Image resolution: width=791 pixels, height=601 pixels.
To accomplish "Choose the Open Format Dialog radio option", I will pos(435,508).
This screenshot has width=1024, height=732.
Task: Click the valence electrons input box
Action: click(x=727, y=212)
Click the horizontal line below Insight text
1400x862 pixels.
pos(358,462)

→ Aim of the task
Could you write out the full data verbatim?

→ Exercise answer
Image resolution: width=791 pixels, height=601 pixels.
To accomplish "Choose the Open Format Dialog radio option", I will pos(435,508).
This screenshot has width=1024, height=732.
Task: Click the valence electrons input box
Action: click(x=727, y=212)
Click the horizontal line below Insight text
1400x862 pixels.
pos(358,462)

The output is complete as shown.